El clásico de Miller sigue a la casa Keller en la América de posguerra. Su hijo Larry está desaparecido, y la vida familiar se ha reorganizado en torno a esa ausencia no resuelta. Cuando su hijo, Chris (Paapa Essiedu), confiesa su intención de casarse con la antigua prometida de Larry, Ann (Hayley Squires), su madre, Kate (Marianne Jean-Baptiste), estalla. "Si te casas con ella, lo declaras muerto", la súplica desesperada de Kate abre las líneas de fractura bajo la casa, empujando a la familia hacia verdades enterradas que han estado evitando durante los últimos tres años. Van Hove, conocido por reinventar clásicos, incluyendo su aclamada Una vista desde el puente con Mark Strong, deja respirar el drama negándose a apresurar el texto, permitiéndonos saborear el guion y disfrutar de las interpretaciones vividas del actor.
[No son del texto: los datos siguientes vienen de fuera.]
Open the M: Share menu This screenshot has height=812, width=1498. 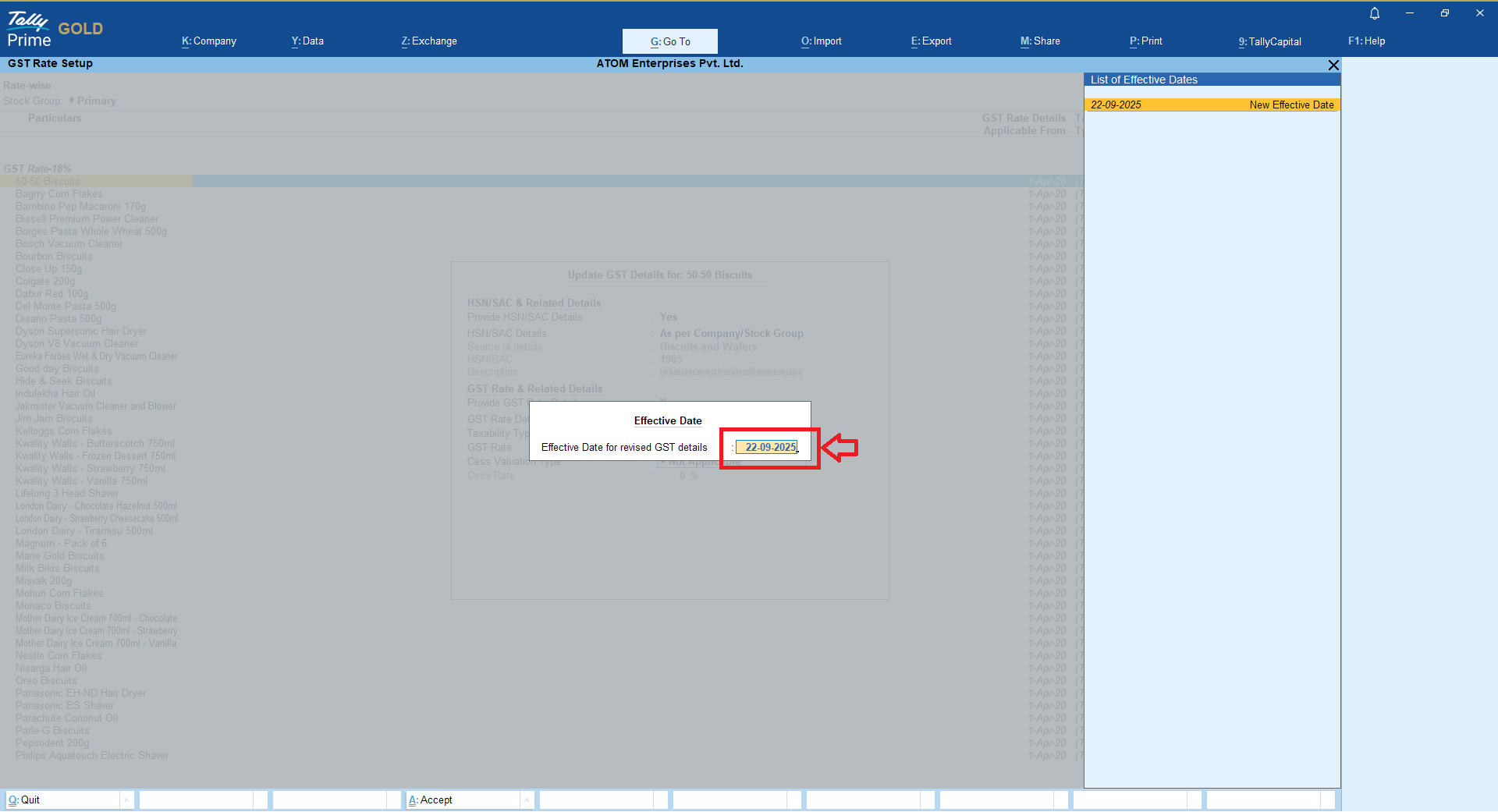coord(1040,41)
El decorado minimalista de Jan Versweyveld refleja esto. Un tronco caído yace sobre el escenario, símbolo de las raíces fracturadas de la familia Keller: un árbol genealógico roto. Detrás de ella se encuentra una casa sencilla y marrón con una única ventana circular ancha en el centro. A través de la iluminación, la ventana también funciona como sol, luna y un ojo vigilante. La estrecha puerta comprime cada entrada y salida, reflejando lo estrechamente atados que están los personajes a sus vidas en un pequeño pueblo. No hay espacio para que Kate, Chris o Joe (Bryan Cranston) escapen.
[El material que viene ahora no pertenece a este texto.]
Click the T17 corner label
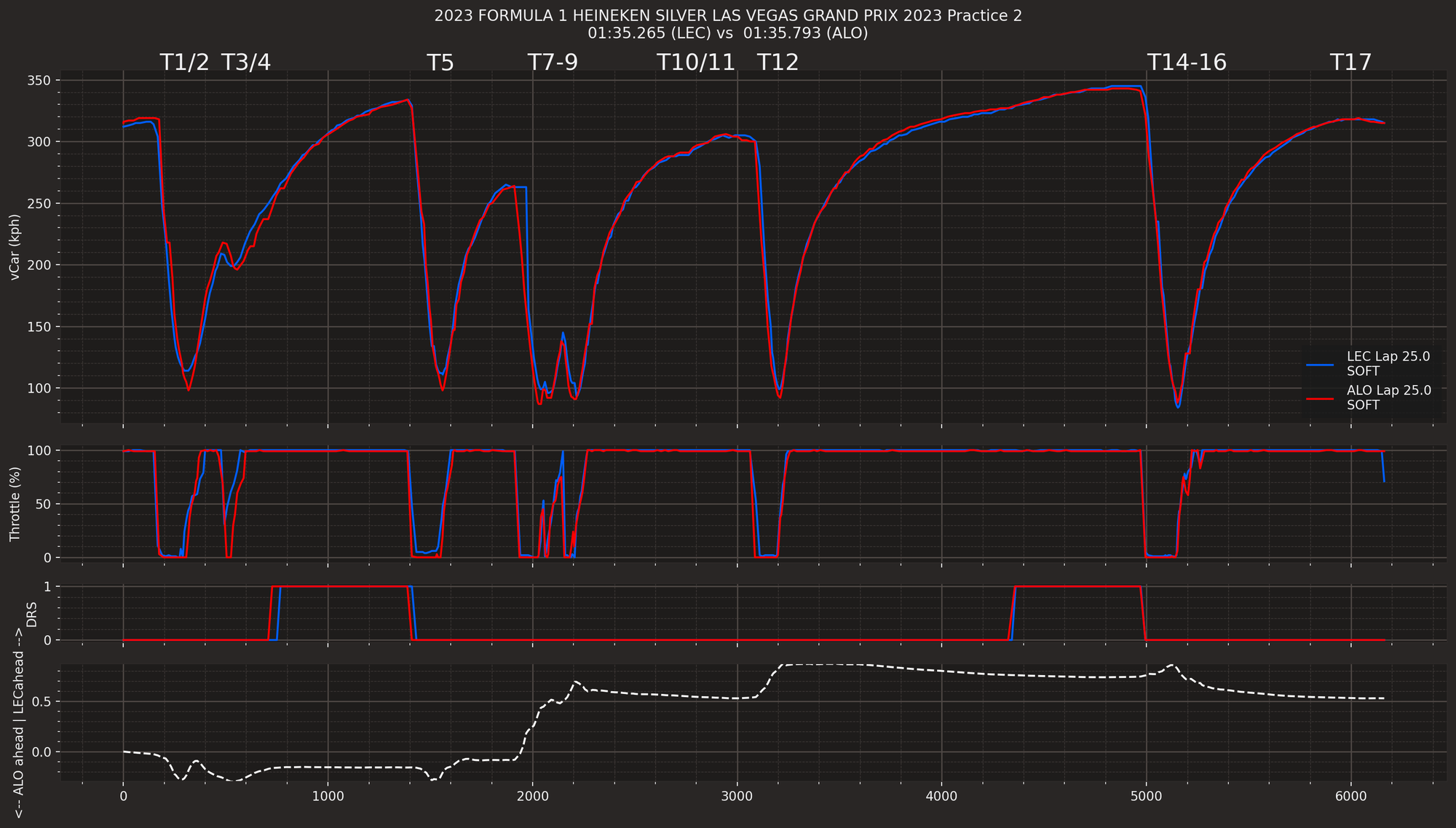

Este es el debut de Bryan Cranston en el West End, pero no es la primera vez que aparece en un escenario londinense. El actor de Breaking Bad protagonizó anteriormente Network de Van Hove en el National Theatre, donde ganó un premio Olivier. Tras otra actuación apasionante, no nos sorprendería que consiguiera una más.
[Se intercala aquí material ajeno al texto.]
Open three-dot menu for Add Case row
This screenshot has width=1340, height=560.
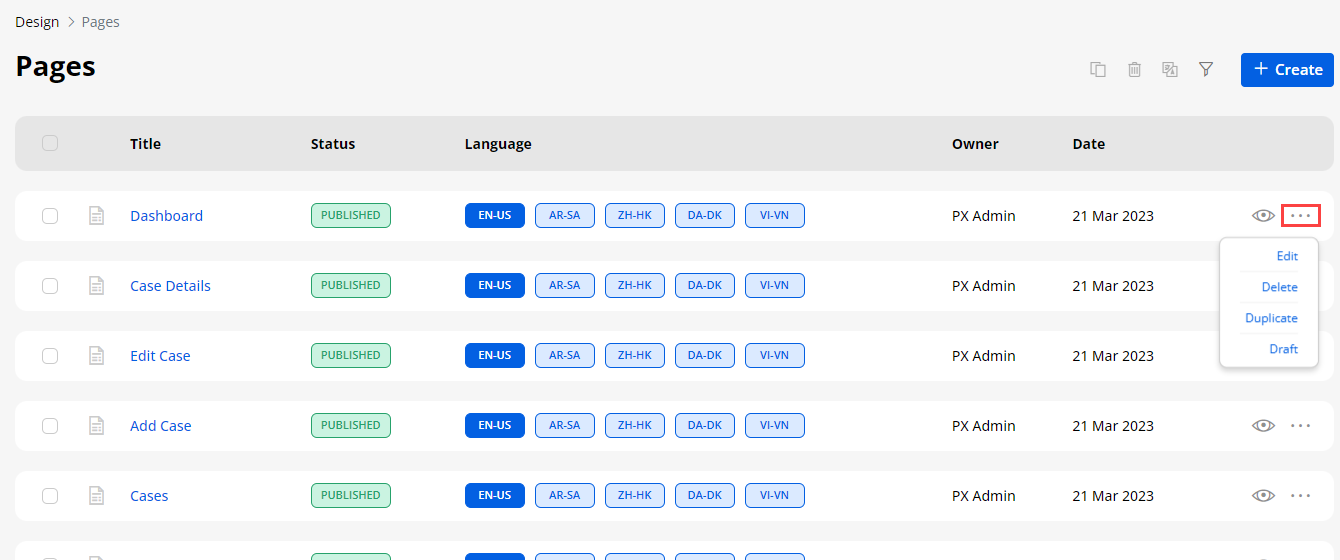[x=1300, y=426]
Joe de Cranston comienza con la calidez de un hombre que se enorgullece de su trabajo duro y lealtad familiar, pero las grietas se ven pronto. Traza con facilidad el retiro gradual de Joe hacia una terquedad de autopreservación; Es una actuación construida sobre pequeños cambios más que gestos grandiosos. Su contenida negativa a afrontar las consecuencias de sus actos hace que los momentos finales sean inquietantes, no porque sean ruidosos, sino porque son inevitables. Sabe lo que ha hecho, y Cranston deja que ese conocimiento hierva por dentro, hasta que ya no puede contenerlo. Es explosivo.
Sin embargo, esto no es un vehículo estelar, es una constelación. Con todo el reparto (inter)estelar elevando la producción en cada oportunidad.

El Chris de Paapa Essiedu es profundamente cautivador desde el principio, aportando una calidez natural al papel. Su humor llega sin esfuerzo, con un tiempo impecable, pero su quietud sigue teniendo peso. Cuando la presa finalmente se rompe, la avalancha emocional es absorbente sin caer nunca en el capricho. Es una interpretación contenida y, sin duda, brillante.
La nominada al Oscar Marianne Jean-Baptiste le da a Kate una ferocidad silenciosa, encarnando a una mujer que vive en el espacio suspendido entre la fe inquebrantable y la aceptación. Se aferra a la negación como a una balsa salvavidas. Conocida simplemente como "Madre" por todos a su alrededor, es la mitad de la mujer que fue cuando uno de sus hijos está desaparecido, pero no permite que la gente la compadezca. Es una interpretación poderosa; Controlado, claro y con los pies en la tierra. Es estoica, pero su vulnerabilidad aún se nota.
George (Tom Glynn-Carney) tiene un breve papel en la obra, pero su presencia cambia por completo el ritmo de la producción con su inquieta, zumbante y urgencia. Altera el ambiente del escenario, cambiando la dinámica entre los personajes y llevando la obra a su territorio más oscuro. Es imponente y cautivador, y a veces amenazante, pero siempre es agradable de ver.
Si el árbol genealógico de los Keller yace roto por el escenario, All My Sons muestra exactamente cómo cayó; una producción basada en la verdad, las consecuencias y el coste de apartar la mirada.
All My Sons se representa en el Wyndham's Theatre hasta el 7 de marzo de 2026.